Boundary objects no comments
Family life being what it can be, I just spent two weeks sitting in a hospital, managing the care of my significant other (who now has recovered, btw). At the peak of the crisis he was in intensive care, where the large critical care team made me a part of their deliberations. It was curious in a number of interesting ways. But, this is my KO blog. On the morning of ASIST SIG/CR Classification Workshop, which I had to miss, I emailed my colleague and former doctoral student Chris Marchese about our co-authored presentation. I sent her this little story:
“Last night I had an experience. Dr. A and B were telling me he has condition X and Y. I said, that’s nothing new, I asked you to talk to his own doctor. They said “We have our own specialists” and I said, his doctor is a world-reknowned specialist and has two decades of data on his health and chronic conditions. I’m an information scientist, we encourage teams to talk to each other across their self-imposed boundaries.” They gave me a kind of stunned look, but the next morning as I arrived they told me they had the file and had summoned his w-r-s doctor. But, it kept occurring to me that this is what our work is about, finding out how team A talks to its members, so we can learn how they are describing the same thing as Group 11, even though they seem to be working in different worlds. This is the importance of what we’ve done with CWA.”

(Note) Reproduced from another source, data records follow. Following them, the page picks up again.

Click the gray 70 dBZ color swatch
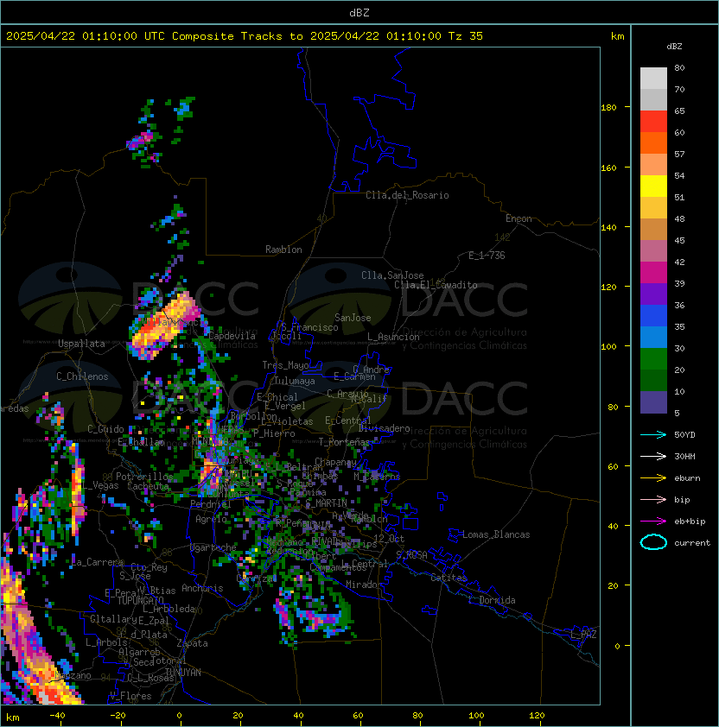Screen dimensions: 719x727 tap(653, 79)
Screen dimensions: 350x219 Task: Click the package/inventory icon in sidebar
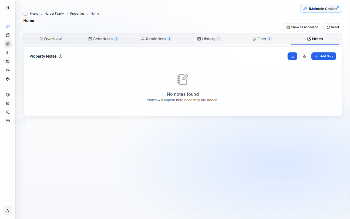[x=8, y=61]
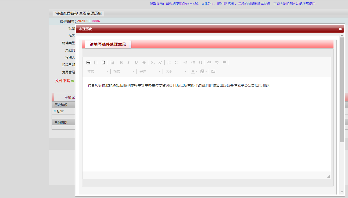Click the Save icon in editor toolbar
Screen dimensions: 348x198
[88, 62]
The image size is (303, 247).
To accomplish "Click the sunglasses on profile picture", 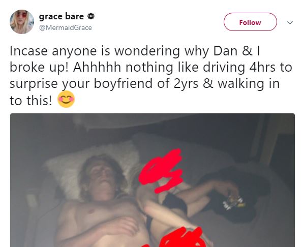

There was a fascinating paper about boundary objects at Mysore this summer by Michael Shepherd and Tara Sampalli “Ontology as Boundary Object” (see the Mysore proceedings p. 131). Directly relevant, it showed how terms in clinical notes sometimes were misfires with terms in medical records, but the misfire was what made them boundary objects. I think there was to have been a paper about boundary objects at SIG/CR as well.
It behooves us to look more closely at this manner of creating interontological discourse.